As von der Leyen said on Friday, “Unconventional and diverse tools of hybrid war must be fought through unconventional and diverse means.”6 The test for German leadership will be whether it is ready to draw a hard line that Putin will not be able to cross, before circumstances dictate that some tools on the negotiating table be eliminated. It is Germany’s moment. Let’s hope that for an exit to the vicious circle of violence, the moment has not come too late.

 

References

1. Frank-Walter Steinmeier at the Munich Security Conference 2015, “‘One size fits all’ ist eben kein guter Lehrsatz für die Außenpolitik.”

2. Wolfgang Ischinger, ZDF Heute Journal, 3. Feb. 2015: “Manchmal braucht man Druck, um Frieden zu gewinnen,” in ZDF Heute Journal, 3 February 2015.“

3. Ibid: “Das muss nicht ein Bruch sein, das nennt man Arbeitsaufteilung.”

4. Frank-Walter Steinmeier at the Munich Security Conference, 8 February 2015: “Wir sind wie kein zweites Land auf eine regelbasierte internationale Ordnung und die Einhaltung der Regeln angewiesen. Unsere Sicherheit und unser Wohlstand hängen von berechenbaren Verhältnissen weit jenseits unserer eigener Grenzen ab.” The above “predictable circumstances” was the interpretation provided by the MSC translator.

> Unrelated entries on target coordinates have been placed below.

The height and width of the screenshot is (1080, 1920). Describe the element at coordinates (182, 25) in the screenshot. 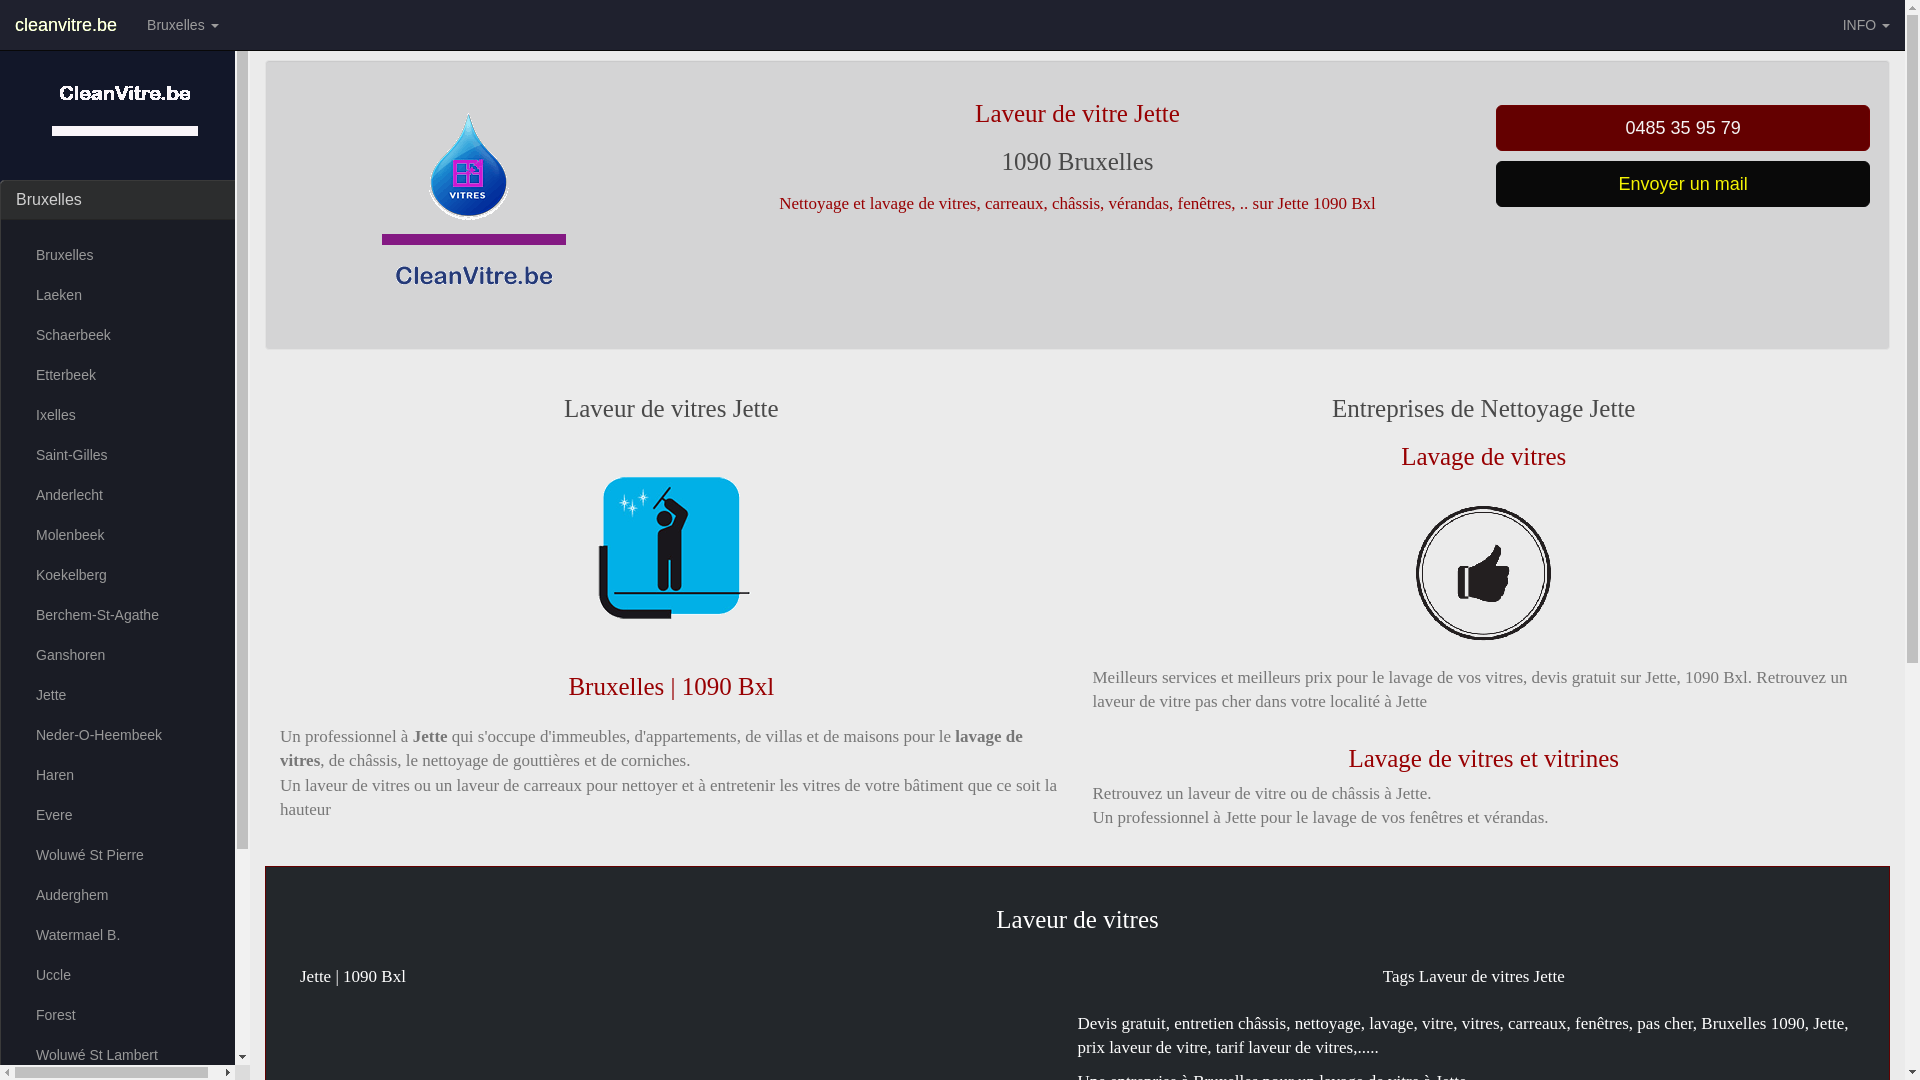

I see `Bruxelles` at that location.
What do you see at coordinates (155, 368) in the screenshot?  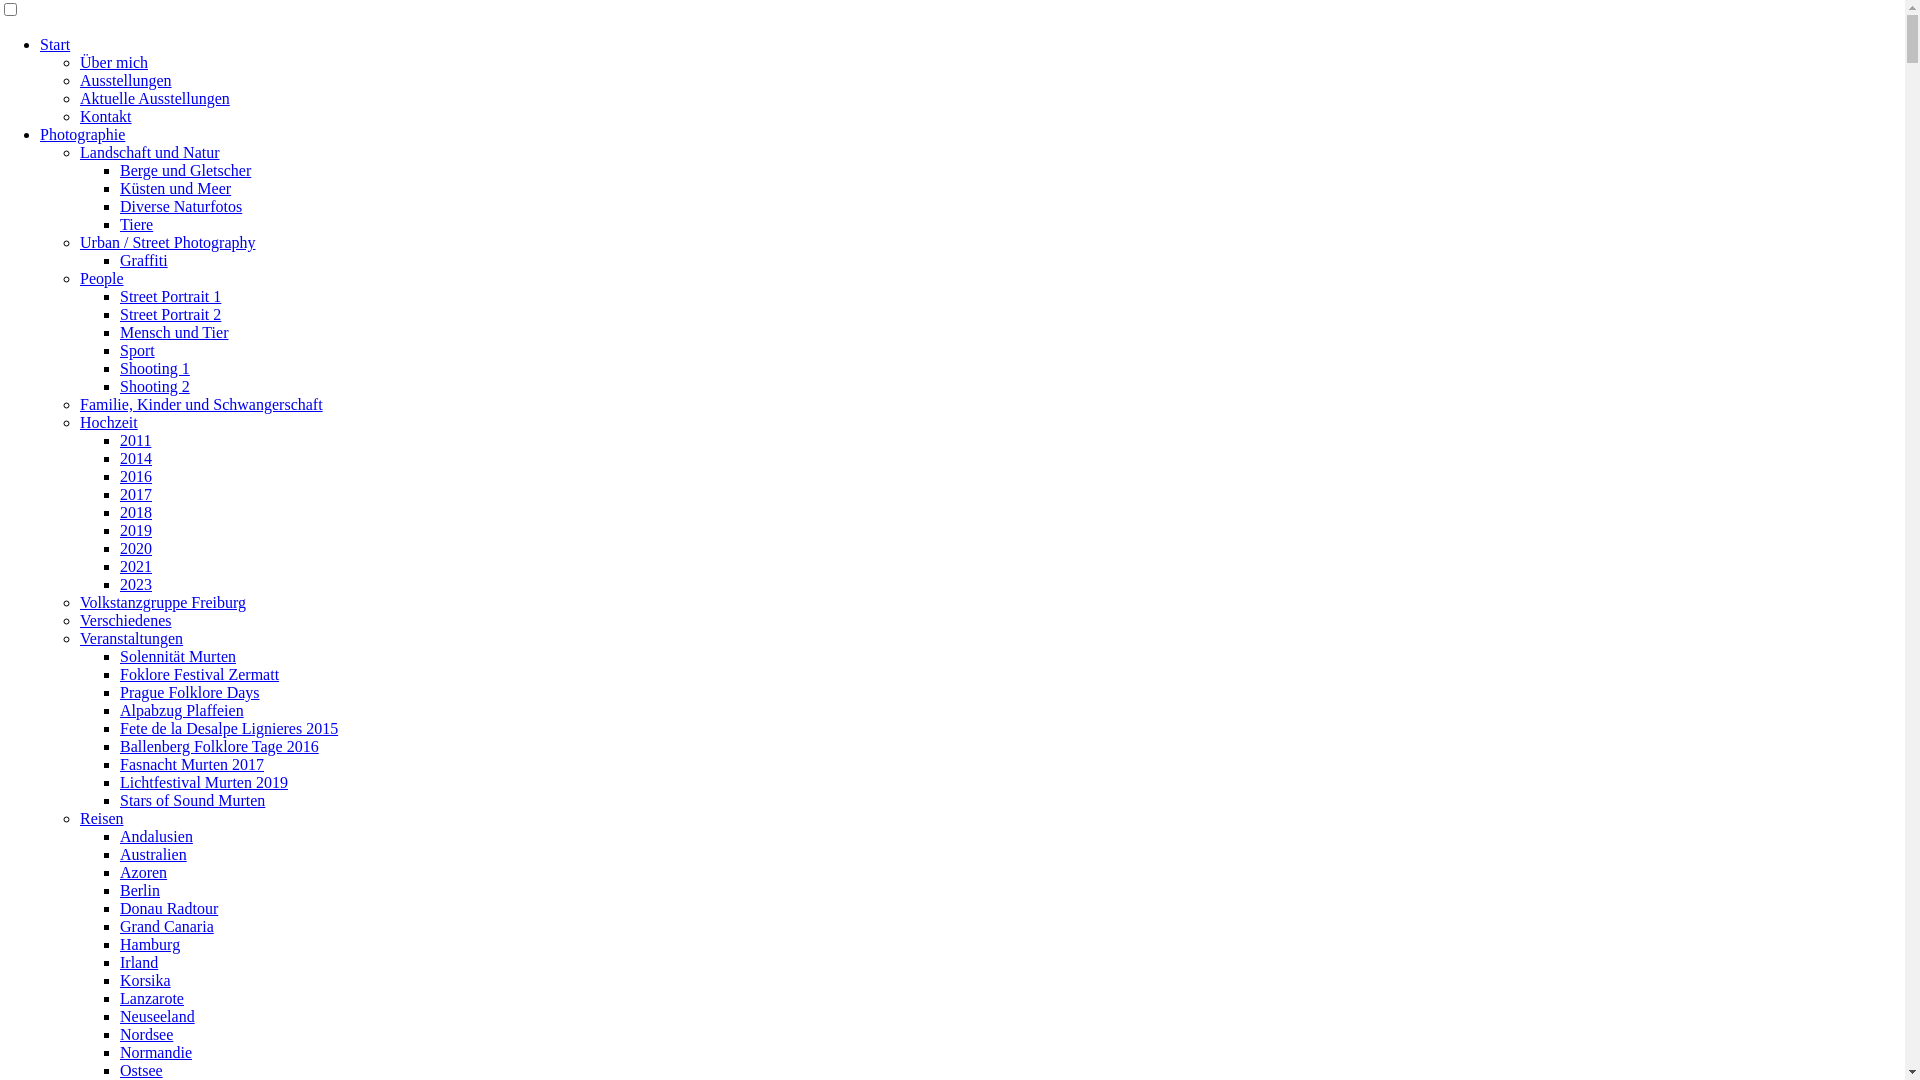 I see `Shooting 1` at bounding box center [155, 368].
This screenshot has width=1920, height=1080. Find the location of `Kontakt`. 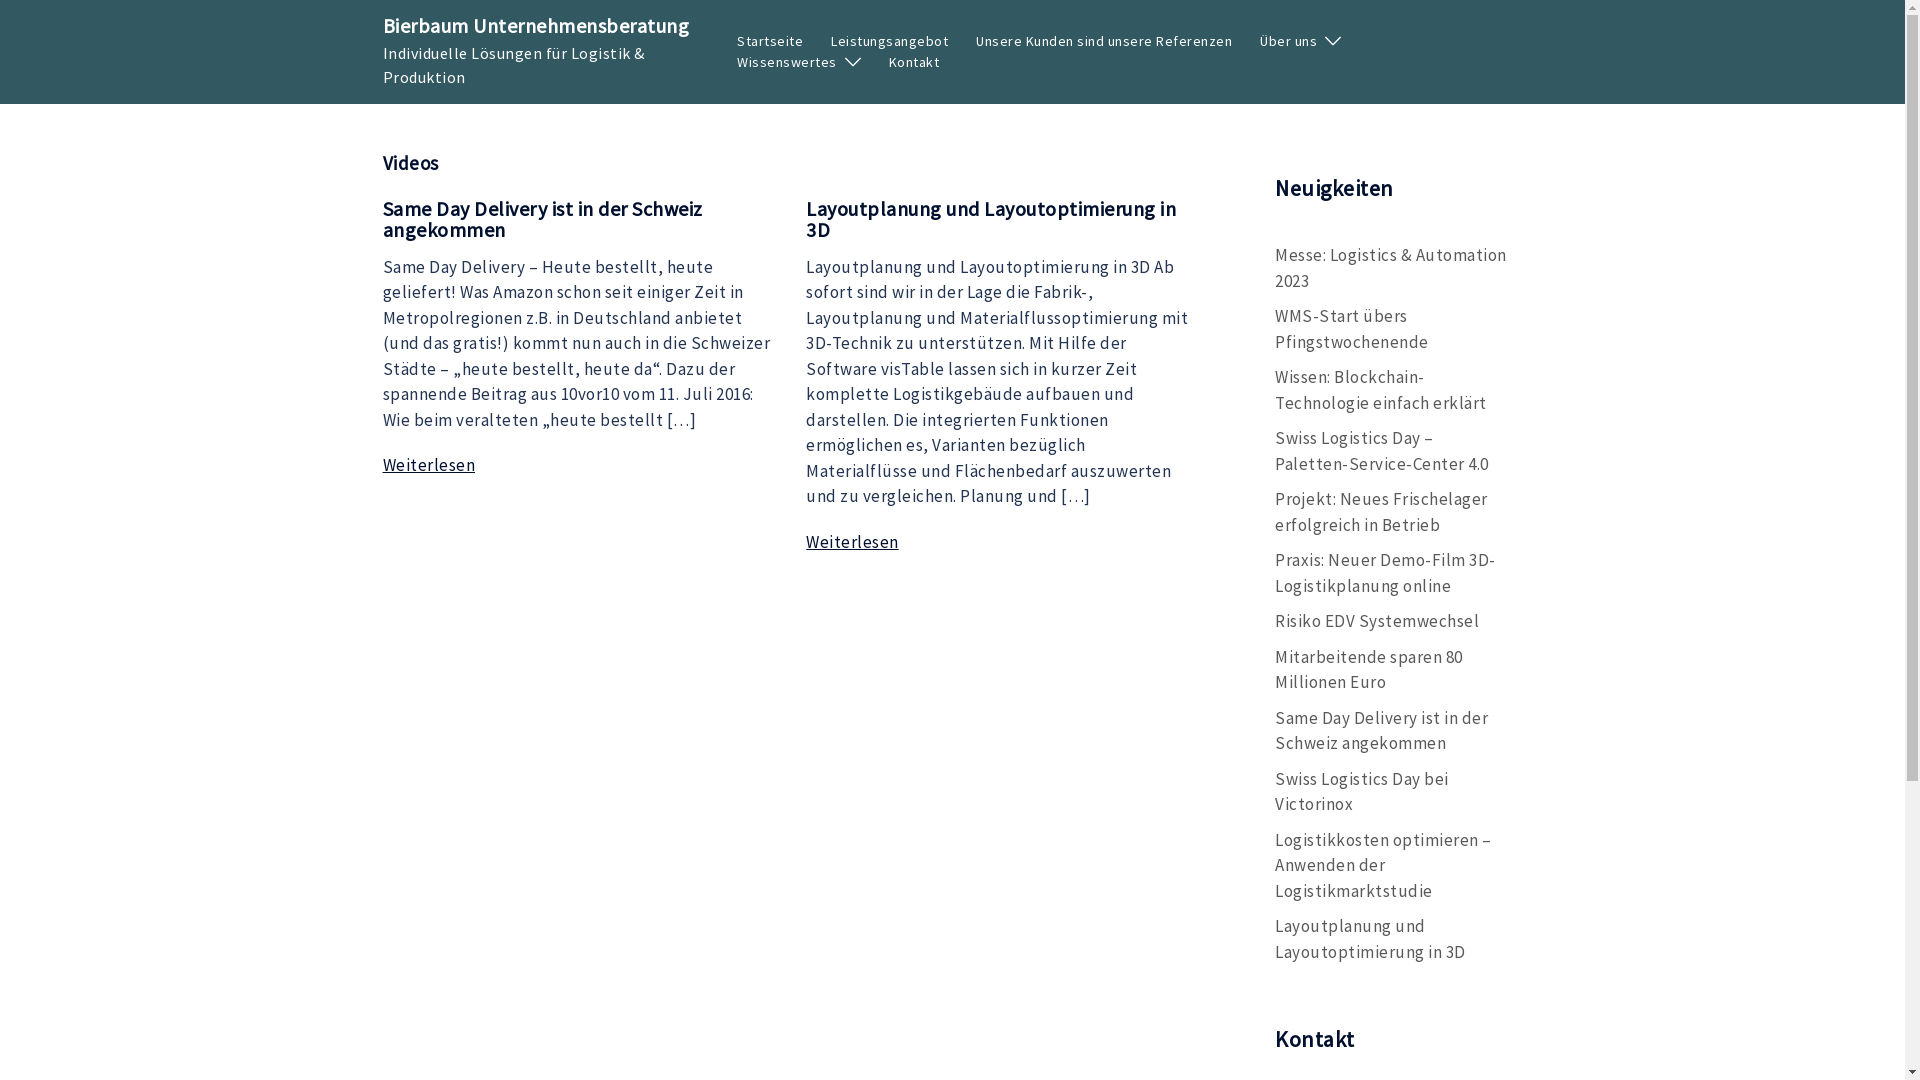

Kontakt is located at coordinates (914, 62).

5. “Ukraine: Rising Civilian Death Toll,” Human Rights Watch, 3 February 2015.

6. Ursula von der Leyen at the Ursula, Munich Security Conference, 6 February 2015: “Es sind die unkonventionellen und vielfältigen Mittel des hybriden Krieges, die unkonventionell und vielfältig bekämpft werden müssen.”

The views expressed are those of the author(s) alone. They do not necessarily reflect the views of the American-German Institute.